昆虫病原真菌侵染宿主的过程中，侵染结构附着孢形成并成功穿过寄主体壁是关键一环。申请人从昆虫病原真菌绿僵菌 (Metarhizium anisopliae)产附着孢的EST库中筛选到一个基因片段，该片段与植物病原菌稻瘟菌在附着孢形成期间特异表达的GAS基因具有较高的同源性，此基因可能是病原丝状真菌共有的毒力因子。本研究拟在此基础上以绿僵菌为材料，克隆附着孢形成相关基因MaGAS的未知序列和上游调控序列，并构建超表达和RNA干扰转化载体，筛选相应的转化菌株，通过检测MaGAS基因不同表达水平转化子附着孢形成及其他生长特征以及毒力的变化，结合MaGAS-EGFP表达定位分析和绿僵菌不同生长时期的MaGAS定量PCR检测,分析MaGAS基因的功能。通过本项目研究，可以阐明MaGAS基因在绿僵菌致病过程中的作用，为研制新型高毒力杀虫工程菌株提供理论依据。

昆虫病原真菌侵染宿主的过程中，侵染结构附着胞形成并成功穿过寄主体壁是关键一环。本研究中以昆虫病原真菌绿僵菌为实验材料，克隆了附着孢形成期间特异表达的Magas1 基因并研究了其功能。敲除Magas1基因，发现该基因对绿僵菌生长、孢子萌发、产孢以及附着胞形成没有影响。生测显示，注射侵染东亚飞蝗时敲除菌株和野生型菌株毒力无明显差异，而体表侵染时，敲除菌株毒力显著低于野生型，说明该基因是通过影响穿透宿主体壁过程参与致病过程。表达谱分析显示，Magas1基因在附着胞形成期间特异表达，在其他时期无表达。通过Magas1-EGFP融合表达显示，该基因表达产物不存在于胞内。
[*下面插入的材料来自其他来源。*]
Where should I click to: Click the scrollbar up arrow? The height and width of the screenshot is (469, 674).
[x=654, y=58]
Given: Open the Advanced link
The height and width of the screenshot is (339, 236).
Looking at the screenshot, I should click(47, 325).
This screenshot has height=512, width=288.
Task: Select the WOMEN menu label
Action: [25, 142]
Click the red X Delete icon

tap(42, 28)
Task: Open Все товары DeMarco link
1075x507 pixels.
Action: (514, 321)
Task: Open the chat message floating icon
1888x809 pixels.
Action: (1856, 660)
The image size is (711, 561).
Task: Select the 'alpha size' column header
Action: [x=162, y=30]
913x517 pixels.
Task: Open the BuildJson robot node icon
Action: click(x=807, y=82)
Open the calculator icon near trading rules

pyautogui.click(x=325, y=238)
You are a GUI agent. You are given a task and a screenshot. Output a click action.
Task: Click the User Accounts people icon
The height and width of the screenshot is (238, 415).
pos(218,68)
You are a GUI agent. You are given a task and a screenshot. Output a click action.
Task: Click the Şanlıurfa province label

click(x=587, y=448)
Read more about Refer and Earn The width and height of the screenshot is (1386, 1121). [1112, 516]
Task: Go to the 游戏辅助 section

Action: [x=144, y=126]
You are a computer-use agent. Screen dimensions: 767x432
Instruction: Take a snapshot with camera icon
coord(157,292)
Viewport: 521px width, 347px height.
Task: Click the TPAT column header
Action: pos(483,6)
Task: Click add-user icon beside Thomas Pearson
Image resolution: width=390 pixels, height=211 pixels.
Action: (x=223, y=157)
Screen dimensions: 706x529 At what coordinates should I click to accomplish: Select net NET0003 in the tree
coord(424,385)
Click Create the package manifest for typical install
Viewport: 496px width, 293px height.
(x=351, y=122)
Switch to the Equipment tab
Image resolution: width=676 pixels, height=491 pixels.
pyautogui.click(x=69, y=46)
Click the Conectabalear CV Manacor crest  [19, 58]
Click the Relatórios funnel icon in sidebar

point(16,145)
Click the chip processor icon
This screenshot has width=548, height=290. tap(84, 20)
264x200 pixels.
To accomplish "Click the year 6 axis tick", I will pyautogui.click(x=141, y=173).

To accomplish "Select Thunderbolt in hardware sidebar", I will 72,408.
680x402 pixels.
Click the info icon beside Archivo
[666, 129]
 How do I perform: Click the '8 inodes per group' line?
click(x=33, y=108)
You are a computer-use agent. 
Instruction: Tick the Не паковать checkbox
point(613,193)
为进一步研究该基因的调控机制，本研究中克隆了该基因的上游调控序列，通过5'缺失和定点敲除构建一系列PMagas1-EGFP绿僵菌转化菌株，发现该基因的调控序列区为上游1228bp，且该启动子仅在附着胞形成期间启动转录.为进一步利用该基因构建高效杀虫活性的菌株，本研究还克隆了高活性的绿僵菌的三磷酸甘油醛脱氢酶基因启动子(PMagpd)。研究发现，该启动子有效区域（1.4kb）比通用的构巢曲霉PgpdA(2.3kb)短，且活性高。